EXCERPT PROVIDED =>
Re: WordNet modelling in Lemon and SKOS

G'day,

just a couple of small points about recent wordnet advances.

The first is that there are now many more wordnets than just the Princeton
WordNet of English (http://www.casta-net.jp/~kuribayashi/multi/), so things
like sense and word must, of course, be labeled with the languages (I
suspect this was just omitted for space).

The second is that, there may be different versions of the same wordnet, so
it we need to label the wordnet.   The convention in wordnet-LMF is to use
identifiers of the form LLL-VV-OOOOOOOOO-P where LLL is the language, VV is
the version, OOOOOOOO is the offset and P is the part of speech.  So:
instead of syn_n_08225481 people use: eng-30-08225481-n.  If we could adopt
the same convention it would make interoperability a little bit easier.

http://kyoto-project.eu/xmlgroup.iit.cnr.it/kyoto/index6bfa.html?option=com_content&view=article&id=143&Itemid=129

Debate still rages over whether synsets can be/should be shared between
languages or not.  I think that they can if we are careful, especially at
the level of granualarity we use in practice, but it is still an open
question.  If we think that they are not, then a single lexical concept may
be a supertype of  multiple synsets from different languages: the synset
with 'dog' in English, the one with '犬' in Japanese, the one with 'anjing'
in Malaysian and so on.

WRITTEN TASK A => Reproduce word for word the part of the post on WordNet modelling above that runs from "The first is" to "little bit easier.".
WRITTEN TASK B =>
Decide whether each statement below agrees with the post on WordNet modelling above. For each one, answer yes or no and quote the exact words of the post that settle it.
(i) The post shows an identifier written as eng-30-08225481-n in place of syn_n_08225481.
(ii) According to the post, the question of whether synsets can be shared between languages has been settled.
(iii) In the post, 'anjing' is the word given for Japanese.
WRITTEN TASK C => Continue the post on WordNet modelling above, starting after its last sentence.

AVAILABLE DATA =>

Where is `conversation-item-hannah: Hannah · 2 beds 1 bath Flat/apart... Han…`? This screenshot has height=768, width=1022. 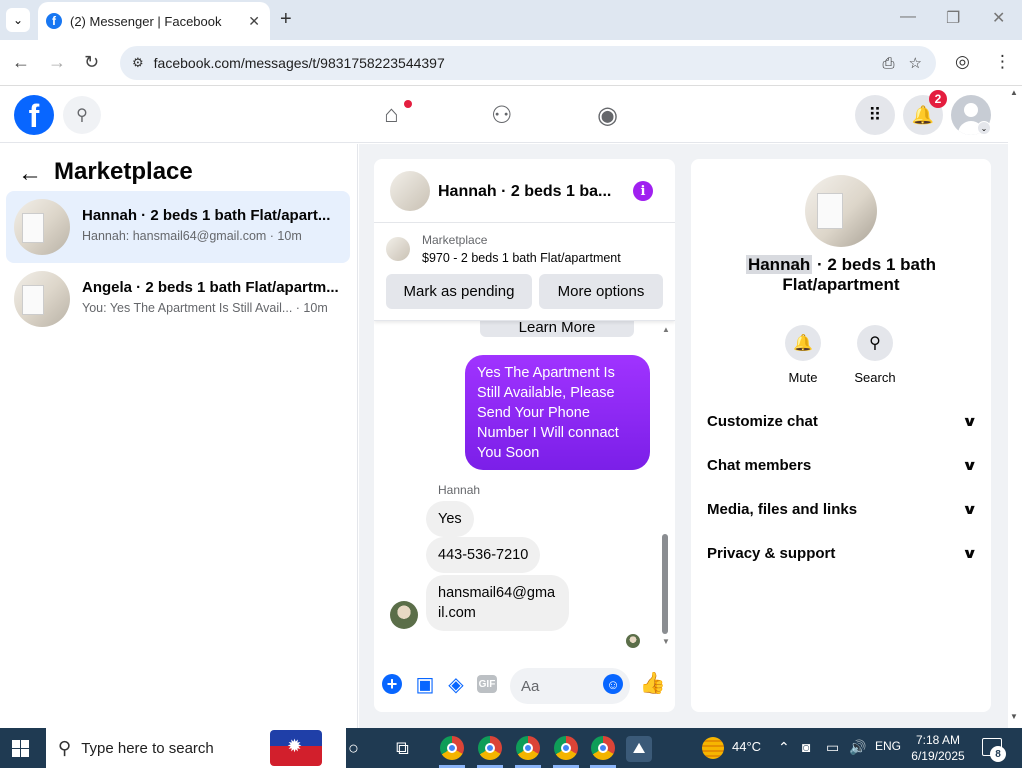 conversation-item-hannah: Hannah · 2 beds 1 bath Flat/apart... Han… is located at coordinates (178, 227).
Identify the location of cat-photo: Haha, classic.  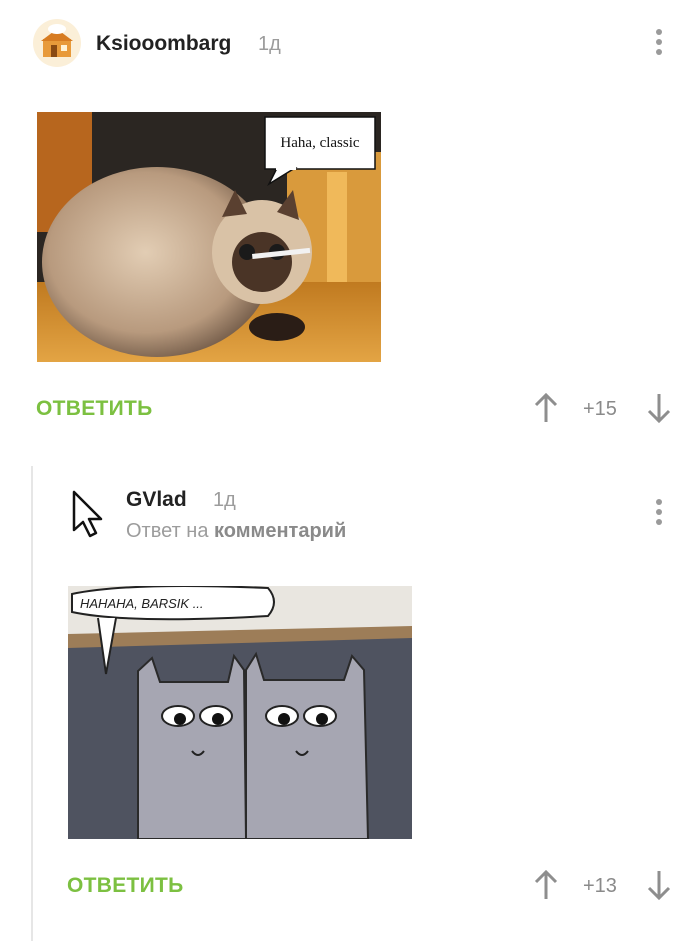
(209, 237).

TASK RESULT A =>
The first is that there are now many more wordnets than just the Princeton
WordNet of English (http://www.casta-net.jp/~kuribayashi/multi/), so things
like sense and word must, of course, be labeled with the languages (I
suspect this was just omitted for space).

The second is that, there may be different versions of the same wordnet, so
it we need to label the wordnet.   The convention in wordnet-LMF is to use
identifiers of the form LLL-VV-OOOOOOOOO-P where LLL is the language, VV is
the version, OOOOOOOO is the offset and P is the part of speech.  So:
instead of syn_n_08225481 people use: eng-30-08225481-n.  If we could adopt
the same convention it would make interoperability a little bit easier.

TASK RESULT B =>
(i) Yes: "instead of syn_n_08225481 people use: eng-30-08225481-n"
(ii) No: "it is still an open question"
(iii) No: "the one with '犬' in Japanese, the one with 'anjing' in Malaysian"

TASK RESULT C =>
The final point is that the current English wordnets (and most recent
wordnets) distinguishes between hyponym and instance:
<<fictional character>> is a hyponym of <<imaginary being>>
<<Sherlock Holmes>> is an instance of <<fictional character>>

I suspect we should try to capture this distinction.

Orthogonally, I must admit to not being clear about the actual implications
of choosing the different names/models proposed in the discussion, so find
it hard to judge which is better  --- if someone could try to summarize
this it would be really helpful to me, and maybe to others.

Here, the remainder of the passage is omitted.